[Records drawn from a dataset]
+ + + + +
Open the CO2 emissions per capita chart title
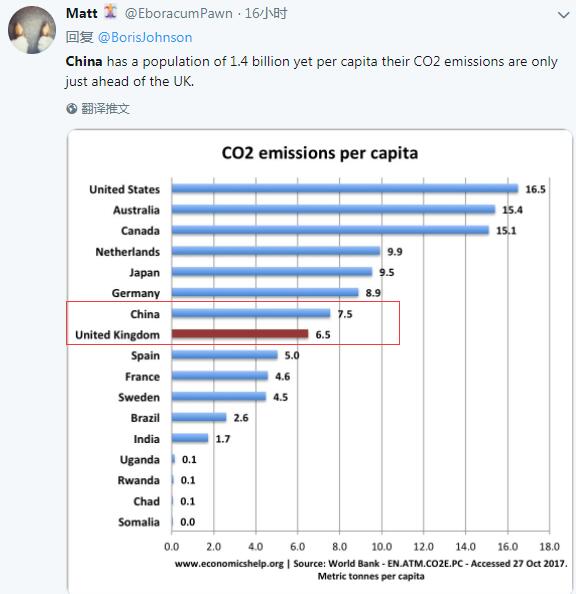 pos(320,153)
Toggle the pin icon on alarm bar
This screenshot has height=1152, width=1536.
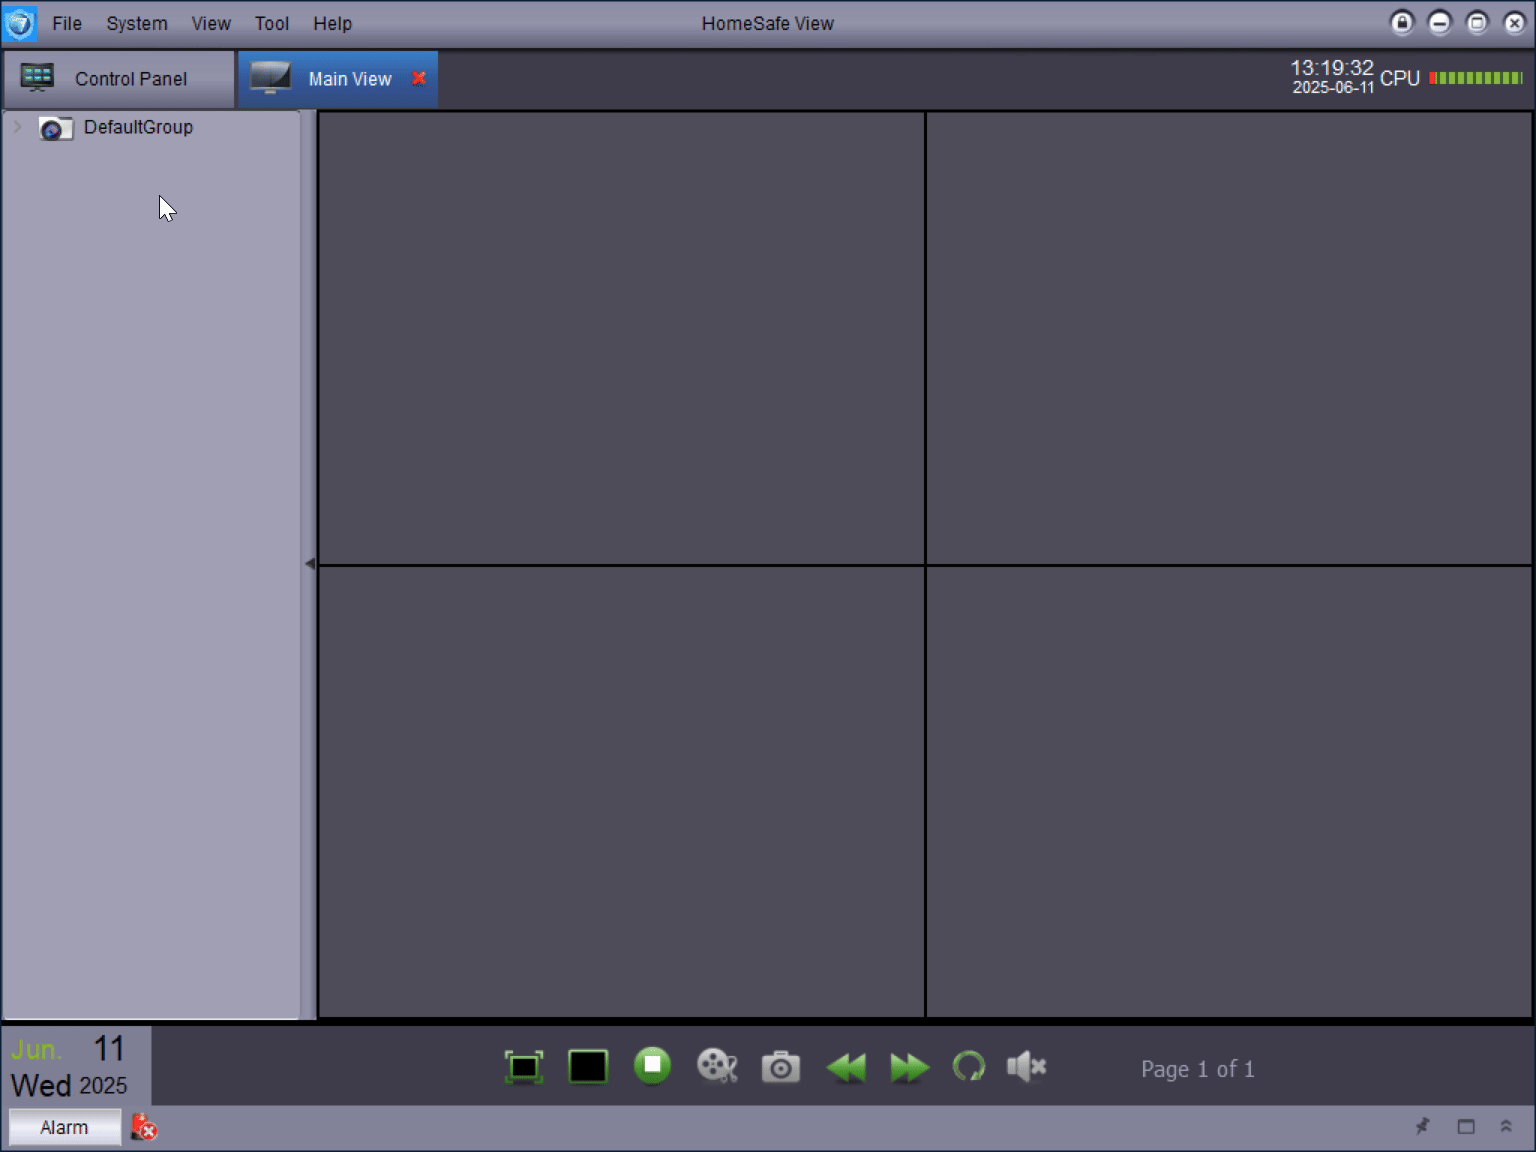coord(1422,1127)
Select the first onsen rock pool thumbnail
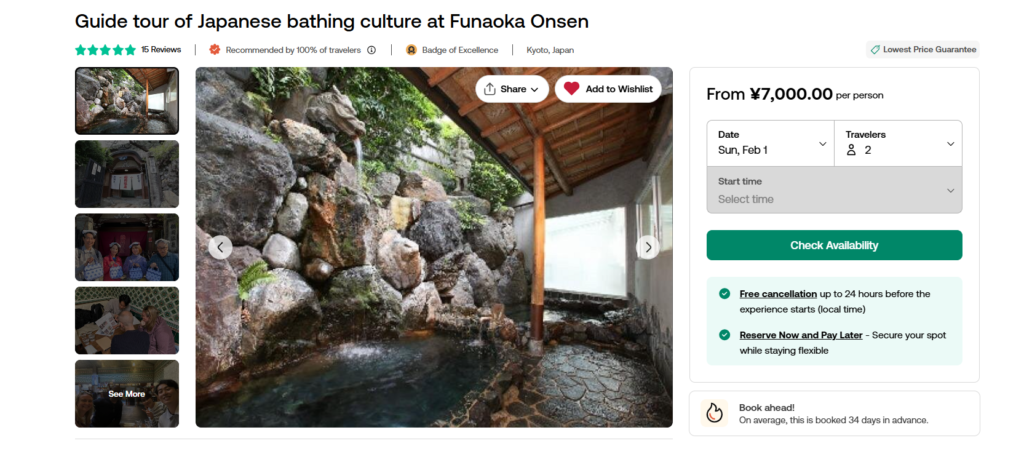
+ + + + +
» Task objective: Retype the data above verbatim, minus images.

» Solution to the problem:
Open the CO2 emissions per capita chart title
 pos(320,153)
Toggle the pin icon on alarm bar
This screenshot has height=1152, width=1536.
coord(1422,1127)
Select the first onsen rock pool thumbnail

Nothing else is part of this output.